Records contained in a dataset:
• • • •

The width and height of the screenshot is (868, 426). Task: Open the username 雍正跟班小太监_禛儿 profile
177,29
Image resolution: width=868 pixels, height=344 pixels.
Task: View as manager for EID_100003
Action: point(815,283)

• • • •

What you have to do:
Every line above should be reproduced precisely.

Task answer:
The width and height of the screenshot is (868, 426). Task: Open the username 雍正跟班小太监_禛儿 profile
177,29
Image resolution: width=868 pixels, height=344 pixels.
Task: View as manager for EID_100003
Action: point(815,283)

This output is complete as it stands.